I. MySQL architecture overviewRegardless of which database you use, it is extremely important to understand the architecture of your database. The MySQL architecture is primarily composed of databases and database instances.
Database: A collection of physical operating system files or other files, in MySQL, the database file can be frm, myd, Myi, IBD and other end of the file, when using the NDB storage engine, is not an OS file, is stored in memory files.
DB instance: consists of a database background process/thread and a shared memory area that can be shared by a running background process/thread.
The following is the architecture of the MySQL database:
Top-level services are not unique to MySQL, and most base-to-network client/server-side tools or services have similar architectures. such as connection processing, authorization authentication, security and so on.
The second tier architecture is mostlyThe MySQL Core Services feature is at this level, including query parsing, parsing, optimization, caching, and all built-in functions such as date, time, math, and cryptographic functions, all of which are implemented at this level: stored procedures, triggers, views, and so on.

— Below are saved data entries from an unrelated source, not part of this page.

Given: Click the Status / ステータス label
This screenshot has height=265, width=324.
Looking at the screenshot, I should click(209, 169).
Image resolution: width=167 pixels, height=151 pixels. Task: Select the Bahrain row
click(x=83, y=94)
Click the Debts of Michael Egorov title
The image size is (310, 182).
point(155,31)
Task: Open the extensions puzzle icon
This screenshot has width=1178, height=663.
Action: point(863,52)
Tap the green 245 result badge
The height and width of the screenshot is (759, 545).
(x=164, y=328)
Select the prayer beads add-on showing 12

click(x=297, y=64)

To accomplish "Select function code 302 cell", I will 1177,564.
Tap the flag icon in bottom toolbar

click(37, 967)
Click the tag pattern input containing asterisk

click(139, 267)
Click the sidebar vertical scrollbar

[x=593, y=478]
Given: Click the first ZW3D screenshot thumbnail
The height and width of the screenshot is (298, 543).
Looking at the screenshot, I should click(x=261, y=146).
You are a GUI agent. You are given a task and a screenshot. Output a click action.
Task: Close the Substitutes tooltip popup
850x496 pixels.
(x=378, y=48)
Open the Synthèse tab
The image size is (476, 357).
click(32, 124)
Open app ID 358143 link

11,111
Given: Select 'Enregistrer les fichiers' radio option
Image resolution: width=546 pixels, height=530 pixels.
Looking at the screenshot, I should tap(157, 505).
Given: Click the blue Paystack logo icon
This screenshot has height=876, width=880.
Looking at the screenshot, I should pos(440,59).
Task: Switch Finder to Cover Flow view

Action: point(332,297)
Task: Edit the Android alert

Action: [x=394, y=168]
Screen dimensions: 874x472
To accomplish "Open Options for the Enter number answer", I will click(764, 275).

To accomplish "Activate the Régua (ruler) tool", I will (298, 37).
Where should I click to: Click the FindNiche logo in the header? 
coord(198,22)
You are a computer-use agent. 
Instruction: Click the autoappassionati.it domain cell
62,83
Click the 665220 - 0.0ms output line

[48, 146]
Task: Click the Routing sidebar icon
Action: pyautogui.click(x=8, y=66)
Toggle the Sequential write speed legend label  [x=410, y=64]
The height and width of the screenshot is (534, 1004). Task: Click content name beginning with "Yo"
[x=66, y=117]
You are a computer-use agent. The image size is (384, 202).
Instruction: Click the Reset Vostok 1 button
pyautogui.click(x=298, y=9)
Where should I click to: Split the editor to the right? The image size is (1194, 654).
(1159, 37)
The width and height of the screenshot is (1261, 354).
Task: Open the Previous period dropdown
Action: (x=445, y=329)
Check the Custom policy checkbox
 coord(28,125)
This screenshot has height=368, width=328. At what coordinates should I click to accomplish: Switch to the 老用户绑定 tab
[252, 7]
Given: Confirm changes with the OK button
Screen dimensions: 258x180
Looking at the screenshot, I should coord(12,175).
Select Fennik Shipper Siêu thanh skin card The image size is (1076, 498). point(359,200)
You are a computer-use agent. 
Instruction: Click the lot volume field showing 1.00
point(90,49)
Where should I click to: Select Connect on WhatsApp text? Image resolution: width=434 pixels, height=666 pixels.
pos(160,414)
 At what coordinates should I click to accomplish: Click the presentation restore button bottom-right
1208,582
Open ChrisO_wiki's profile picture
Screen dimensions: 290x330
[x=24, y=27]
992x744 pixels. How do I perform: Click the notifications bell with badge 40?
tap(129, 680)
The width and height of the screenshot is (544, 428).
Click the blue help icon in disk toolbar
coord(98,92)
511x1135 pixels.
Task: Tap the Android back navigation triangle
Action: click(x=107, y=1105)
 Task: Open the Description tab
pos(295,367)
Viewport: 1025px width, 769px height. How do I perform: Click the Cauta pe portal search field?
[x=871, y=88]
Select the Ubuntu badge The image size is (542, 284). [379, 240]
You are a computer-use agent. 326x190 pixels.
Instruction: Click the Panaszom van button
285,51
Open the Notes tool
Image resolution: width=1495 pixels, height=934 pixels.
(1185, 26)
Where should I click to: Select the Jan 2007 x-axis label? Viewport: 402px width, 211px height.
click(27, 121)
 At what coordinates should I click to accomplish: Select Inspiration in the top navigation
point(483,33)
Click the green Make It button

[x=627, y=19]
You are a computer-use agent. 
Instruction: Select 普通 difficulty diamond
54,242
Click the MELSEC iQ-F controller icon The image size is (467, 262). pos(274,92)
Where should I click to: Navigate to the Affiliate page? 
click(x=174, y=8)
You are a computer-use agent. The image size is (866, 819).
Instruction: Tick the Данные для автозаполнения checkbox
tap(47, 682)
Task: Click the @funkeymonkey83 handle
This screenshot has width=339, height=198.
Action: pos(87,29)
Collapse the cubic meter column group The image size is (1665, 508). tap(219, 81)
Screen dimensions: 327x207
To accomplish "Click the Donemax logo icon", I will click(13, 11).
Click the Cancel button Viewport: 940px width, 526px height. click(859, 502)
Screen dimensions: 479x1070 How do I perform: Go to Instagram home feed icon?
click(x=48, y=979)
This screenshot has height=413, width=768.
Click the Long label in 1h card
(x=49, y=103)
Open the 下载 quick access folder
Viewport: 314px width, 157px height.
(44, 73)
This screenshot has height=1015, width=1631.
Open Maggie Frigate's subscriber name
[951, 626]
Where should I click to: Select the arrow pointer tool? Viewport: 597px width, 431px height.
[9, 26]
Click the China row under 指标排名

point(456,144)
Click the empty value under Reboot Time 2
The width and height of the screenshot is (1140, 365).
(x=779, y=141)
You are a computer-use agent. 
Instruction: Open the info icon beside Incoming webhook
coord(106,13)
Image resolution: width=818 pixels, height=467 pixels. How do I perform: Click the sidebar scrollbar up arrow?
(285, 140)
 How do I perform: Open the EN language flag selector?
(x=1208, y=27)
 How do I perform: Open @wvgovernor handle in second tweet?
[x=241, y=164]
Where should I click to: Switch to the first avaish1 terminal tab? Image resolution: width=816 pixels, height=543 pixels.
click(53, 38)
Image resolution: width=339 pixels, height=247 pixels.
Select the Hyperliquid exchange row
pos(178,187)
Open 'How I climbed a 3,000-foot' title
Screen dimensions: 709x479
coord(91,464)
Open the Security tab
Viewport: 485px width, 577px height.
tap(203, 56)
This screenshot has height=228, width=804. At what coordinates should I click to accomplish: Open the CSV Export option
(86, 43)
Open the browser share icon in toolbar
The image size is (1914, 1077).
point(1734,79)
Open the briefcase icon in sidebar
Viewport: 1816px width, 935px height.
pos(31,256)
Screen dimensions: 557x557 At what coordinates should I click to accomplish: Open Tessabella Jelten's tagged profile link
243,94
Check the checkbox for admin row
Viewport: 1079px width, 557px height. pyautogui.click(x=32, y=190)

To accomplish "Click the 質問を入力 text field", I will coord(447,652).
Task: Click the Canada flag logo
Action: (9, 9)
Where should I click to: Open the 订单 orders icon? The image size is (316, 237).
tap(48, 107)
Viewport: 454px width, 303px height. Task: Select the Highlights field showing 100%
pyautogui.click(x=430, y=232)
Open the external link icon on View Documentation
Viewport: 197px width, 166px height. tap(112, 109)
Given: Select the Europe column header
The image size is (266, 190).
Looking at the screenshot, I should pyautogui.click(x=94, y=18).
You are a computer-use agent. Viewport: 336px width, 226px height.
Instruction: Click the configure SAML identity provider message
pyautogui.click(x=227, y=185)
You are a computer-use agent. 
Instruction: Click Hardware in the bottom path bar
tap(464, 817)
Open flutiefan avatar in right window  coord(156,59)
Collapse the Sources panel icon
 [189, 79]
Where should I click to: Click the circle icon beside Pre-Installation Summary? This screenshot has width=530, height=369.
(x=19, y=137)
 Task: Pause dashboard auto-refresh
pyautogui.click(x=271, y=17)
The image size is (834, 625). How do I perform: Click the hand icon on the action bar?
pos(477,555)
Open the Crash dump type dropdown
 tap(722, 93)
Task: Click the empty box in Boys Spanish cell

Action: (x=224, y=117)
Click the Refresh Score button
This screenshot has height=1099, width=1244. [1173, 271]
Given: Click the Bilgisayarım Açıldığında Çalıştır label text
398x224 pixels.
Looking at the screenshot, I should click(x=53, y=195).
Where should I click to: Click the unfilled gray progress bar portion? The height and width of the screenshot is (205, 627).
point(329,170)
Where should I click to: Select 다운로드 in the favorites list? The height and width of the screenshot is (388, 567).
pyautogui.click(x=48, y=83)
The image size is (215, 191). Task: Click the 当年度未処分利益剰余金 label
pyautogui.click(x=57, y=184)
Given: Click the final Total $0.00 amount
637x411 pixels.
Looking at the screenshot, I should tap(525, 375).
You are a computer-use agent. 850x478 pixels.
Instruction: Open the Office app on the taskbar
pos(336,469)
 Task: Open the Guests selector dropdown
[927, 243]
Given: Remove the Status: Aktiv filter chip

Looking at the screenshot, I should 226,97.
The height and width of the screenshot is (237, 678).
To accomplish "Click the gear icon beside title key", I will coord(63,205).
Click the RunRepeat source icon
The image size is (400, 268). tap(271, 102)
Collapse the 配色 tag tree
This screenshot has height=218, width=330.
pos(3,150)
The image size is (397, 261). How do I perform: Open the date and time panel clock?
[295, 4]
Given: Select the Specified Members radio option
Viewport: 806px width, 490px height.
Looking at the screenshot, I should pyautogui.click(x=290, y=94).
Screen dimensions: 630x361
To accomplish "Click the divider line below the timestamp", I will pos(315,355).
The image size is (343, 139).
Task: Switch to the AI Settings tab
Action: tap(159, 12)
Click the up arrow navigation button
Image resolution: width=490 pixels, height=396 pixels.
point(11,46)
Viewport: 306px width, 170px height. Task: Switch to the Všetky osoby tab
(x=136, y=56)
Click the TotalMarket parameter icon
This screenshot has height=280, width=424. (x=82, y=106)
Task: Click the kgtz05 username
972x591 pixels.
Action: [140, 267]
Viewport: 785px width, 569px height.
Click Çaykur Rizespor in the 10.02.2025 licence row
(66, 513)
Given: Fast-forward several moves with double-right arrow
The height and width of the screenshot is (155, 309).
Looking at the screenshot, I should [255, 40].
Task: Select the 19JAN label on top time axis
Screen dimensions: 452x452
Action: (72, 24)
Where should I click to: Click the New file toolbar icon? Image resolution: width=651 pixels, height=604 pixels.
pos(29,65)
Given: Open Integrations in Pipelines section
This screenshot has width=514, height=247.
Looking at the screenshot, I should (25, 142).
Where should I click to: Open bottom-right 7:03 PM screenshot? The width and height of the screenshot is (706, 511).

The third layer contains the storage engine. The storage engine is responsible for the storage and extraction of data in MySQL. As with the various file systems under Gnu/linux, each storage engine has its advantages and disadvantages. The server communicates with the storage engine through the API. These interfaces mask the differences between different storage engines, making these differences transparent to the upper-level query process. The Storage Engine API contains dozens of underlying functions for performing operations such as "Start a transaction" or "fetch a row of records based on a primary key". But the storage engine does not parse the SQL, and the different storage engines do not communicate with each other, but simply respond to the upper server-side requests.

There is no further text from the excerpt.